Still, there is a way to get the necessary curve. It isn't perfect, but it's probably adequate in most cases. The basic idea is to use several sets of particles from images at different defocuses. You then simultaneously fit the CTF of these data sets such that the CTF curve is a reasonable fit, and simultaneously the predicted structure factor for all of the curves matches pretty well at low resolution. This process must be done manually using ctfit, but once you have a result, you should be able to do most of your fitting with the automated program 'fitctf'.
The optimal way to approach this problem is to have some sort of solution scattering curve on-hand. This curve is simply used for scaling the data, and getting some general idea of a reasonable B-factor and amplitude contrast. It will not impose it's features on the final structure factor. This is also not strictly necessary, it is possible to proceed without one. The 'groel.sm' curve (native GroEL structure factor) is probably adequate for most cases. Then do the following:
Good questions! To find out how many particles were included in the class-averages, type (for example) 'iminfo classes.4.hed all'. The last number on each line is the number of particles included in that class-average. At the end a total number of particles included in the classes file will be shown.
Now this is where it gets tricky. If all of the class-averages were used in the reconstruction, you'd be done. However, some class-averages may get excluded (depending on the value you select for hard=). In addition, if you use 3dit= or 3dit2=, some class-averages may get excluded. However, they are not necessarily the same class averages that are excluded from the original make3d reconstruction. make3d will output how many original particles were included in the final reconstruction as part of its output on the screen. This is probably the best answer you'll get, but it isn't stored anywhere. Generally when I talk about the number of particles used in a reconstruction, I'm referring to the 'iminfo classes.4.hed all' method.
The next part is a little trickier. A complete record of particles excluded from the class-averages is kept (along with classification information) for all iterations, in 'particle.log'. This file has a variety of different information in it, depending on the first character of the line. Lines starting with 'X' indicated excluded particle numbers. If going through this file is too much of a pain, you can rerun the 'classalignall' command with the 'badfile'. This will create a set of files containing the excluded images for whatever options you provide to classesbymra.
Note that the particle.log file can also be used to recreate the 'cls' files from any particular iteration using the 'clsregen' command.

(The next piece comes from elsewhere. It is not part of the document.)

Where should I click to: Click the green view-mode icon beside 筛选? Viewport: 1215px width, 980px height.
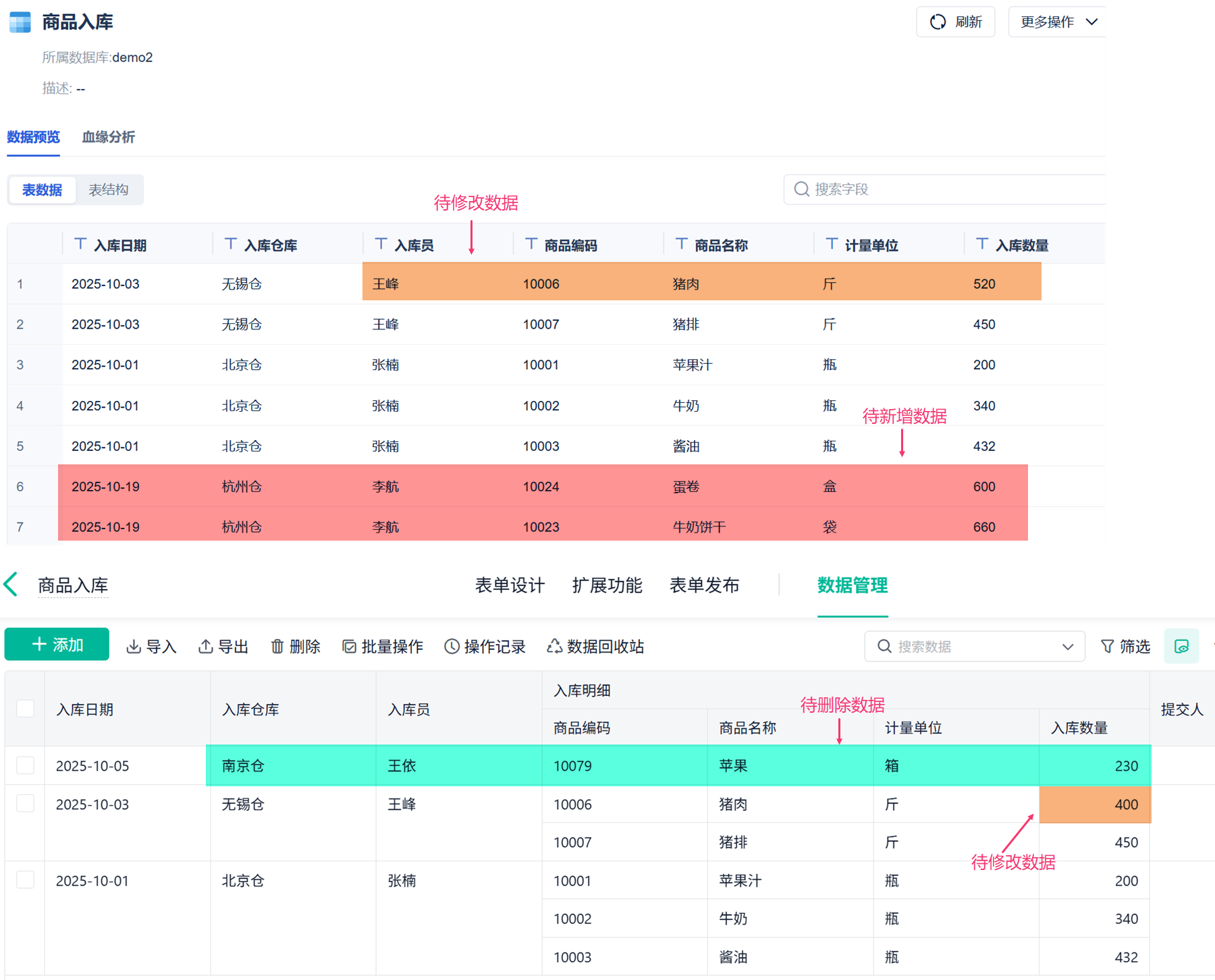(1181, 647)
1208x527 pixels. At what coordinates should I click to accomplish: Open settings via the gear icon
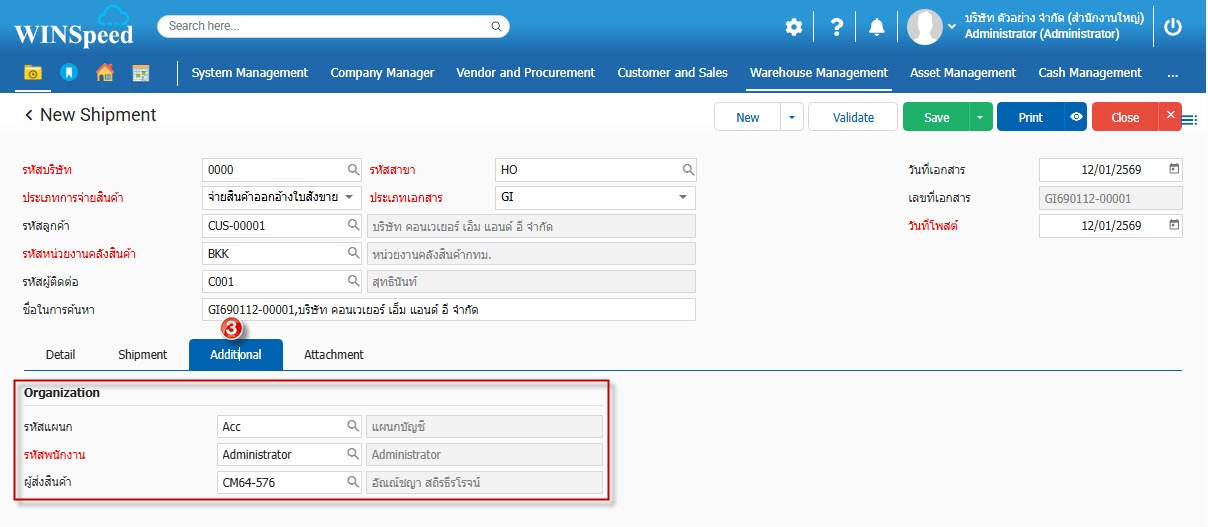tap(793, 28)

Not exactly. The curve from your data (the power spectrum) is equal to noise + ctf * envelope * structure factor. The curve you're fitting with is just noise + ctf * envelope. The structure factor is missing, and is very important. This problem can be tackeled three ways, described in : http://ncmi.bioch.bcm.tmc.edu/~stevel/EMAN/doc/ctfc/ctfc.html If you're in the situation where you don't have x-ray data (which you presumably don't), the best results are generally achieved via the following process:
1) you will need several data sets at different defocuses
2) read the first data set into CTFIT
3) set the 'amp' to zero, then use the 4 noise sliders to fit the
background by passing through the zeros of the the ctf, and matching the
high-resolution end of the curve (where the zeros are no longer visible).

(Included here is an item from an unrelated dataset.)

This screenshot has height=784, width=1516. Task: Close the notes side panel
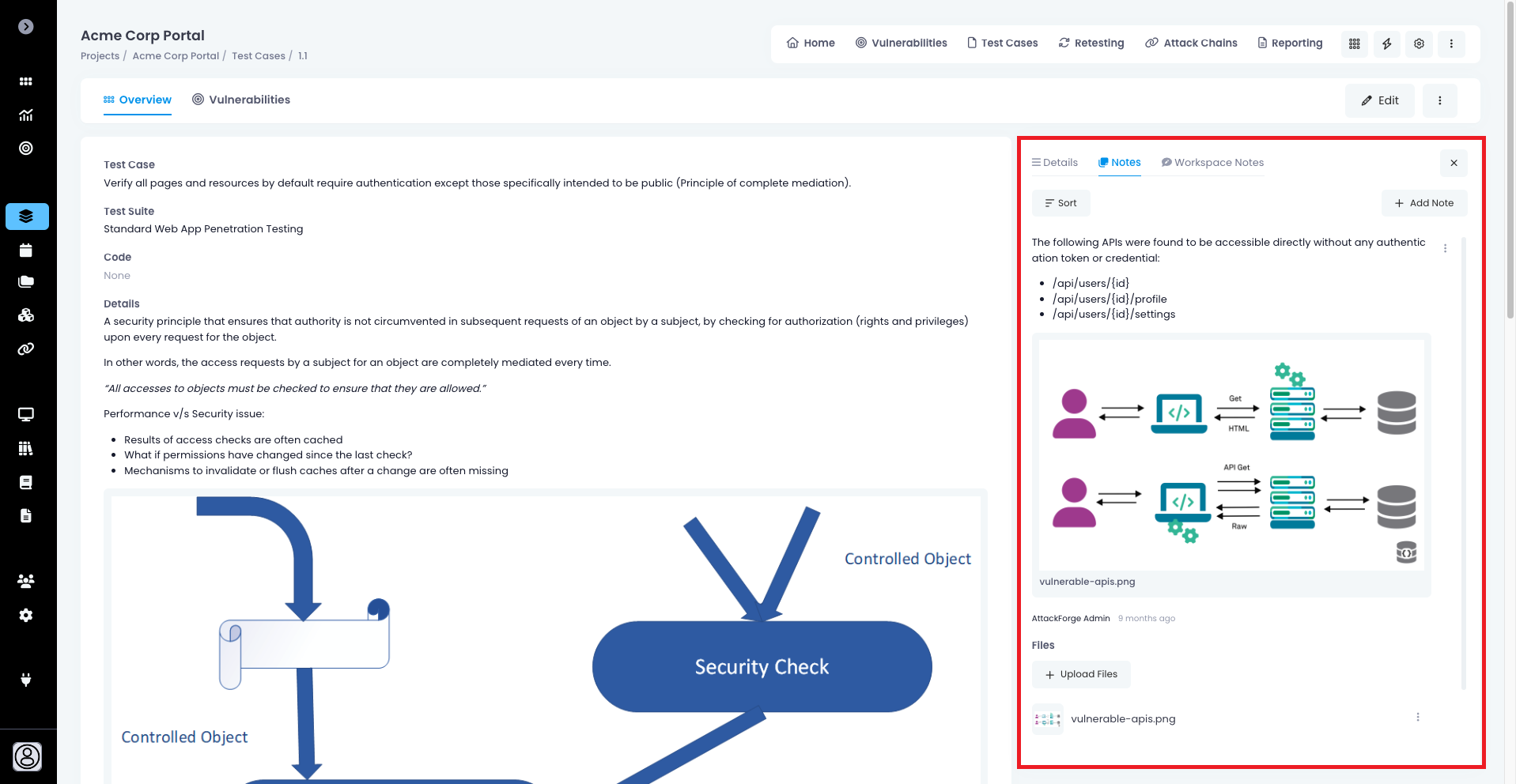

4) Increase the amplitude and adjust the defocus and envelope function as
best you can. You should be able to determine the defocus quite
accurately. The envelope function is somewhat arbitrary.
5) Read in the second data set, and repeat this process for it.
6) Bring up a second plot window, and set it to display the structure
factor. This will show the structure factor for each displayaed data set,
calculated from the data. This is not a very accurate calculation, but
it's generally good enough.
7) Now, without spoiling the fitting you've just done, adjust all of the
parameters of the 2 data sets such that the structure factor curves match
as well as you can. Don't worry too much about the divergence at high
frequency. Work on getting a match out to the first or second zero, then
just try to get the general trend at high frequency to be the same.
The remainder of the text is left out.